Considera la guerra como el resultado de los principios teóricos fundamentales erróneos que habían prevalecido en el espíritu europeo desde el Renacimiento. En La Crisis del Humanismo, primer volumen de la serie que está escribiendo Maeztu, examinando perspicazmente la más formidable y pavorosa de las pugnas, ve en ella el choque de dos principios irreductibles: la Autoridad vinculada en la Fuerza y la Libertad, surgida del Ideal de Dicha. A juicio del gran escritor, ambos juicios son falsos. Es este un libro profundo, modelo de serenidad, de amplitud de miras y hermosamente estructurado, que tiene un alto valor demostrativo.
En sentir de Ramiro de Maeztu, que es un analista habituado a la observación, no puede verse en la Libertad –fuera de los valores positivos que los accidentes de la Historia ha unido a su nombre–, más que el anhelo individuad de satisfacer nuestro orgullo y nuestra concupiscencia. En La Crisis del Humanismo, resaltan principalmente los capítulos dedicados a desentrañar el principio de autoridad, en el cual no halla el insigne autor más que la conciencia de Poder que quiere afirmarse y acrecerse.

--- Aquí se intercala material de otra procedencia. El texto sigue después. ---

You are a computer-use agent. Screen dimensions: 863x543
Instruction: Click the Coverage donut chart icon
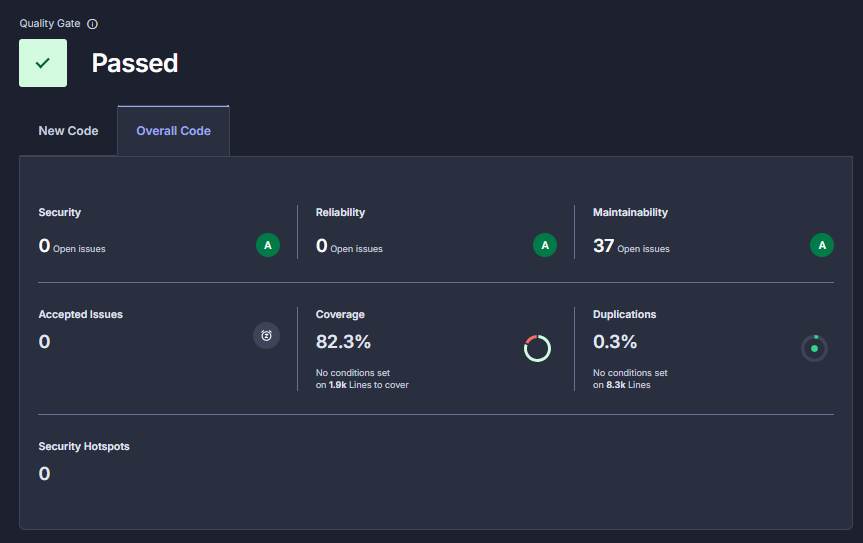tap(537, 348)
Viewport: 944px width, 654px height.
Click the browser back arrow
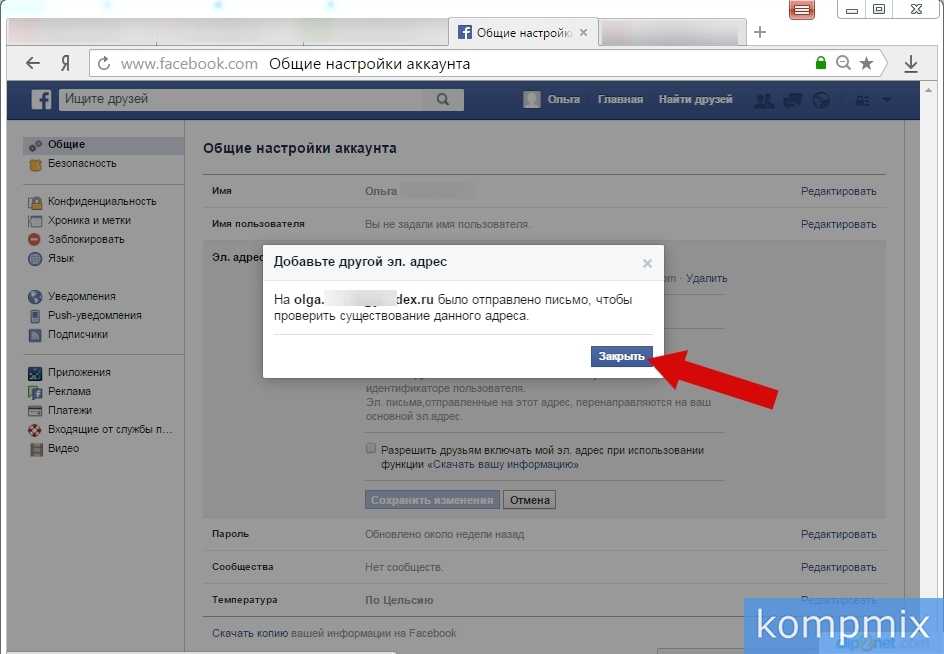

Maeztu, que es un gran escudriñador de los procesos de la Filosofía de la Historia, niega, de un modo absoluto las pretensiones de Derecho legítimo, atribuidas al principio de Autoridad.
El libro de Maeztu, revela una concepción original, pues, al paso que no encuentra el autor, en la Libertad, un principio práctico de asociación, porque los conceptos de Libertad y de Asociación le parecen contradictorios por definición, reconoce en la autoridad un principio de posible triunfo práctico, un hecho maligno..
Aunque no se participe del parecer de Maeztu, ha de reconocerse que lo inspiran móviles elevados y generosos, y que en no pocas páginas, tiene una gran [339] fuerza dialéctica, hasta el punto de que parecen razonamientos sólidos, lo que quizá no son más que errores bellamente expresados.
Cuando se lee a Maeztu es bastante difícil separar el factor reflexivo del imaginativo, y esto hace que el lector no se entregue en absoluto, temiendo encontrar conclusiones que no respondan por completo al proceso lógico del desarrollo de las ideas, como sucede con su afirmación del principio funcional, cuando niega que el individuo pueda adquirir derechos por el mero hecho de ser hombre.
Ramiro de Maeztu, aun siendo un escritor en ciertos respectos contradictorio, y que aún propende a la paradoja, representa en la vida intelectual española, un positivo valor. La posición preeminente que ha alcanzado, la debe única y exclusivamente a sus propios méritos. Jamás tuvo a su lado corifeos que le ensalzaran. El mejor portavoz de su talento, han sido sus trabajos, que podrán adolecer de algunos defectos, pero que significan un esfuerzo no igualado en la Prensa española.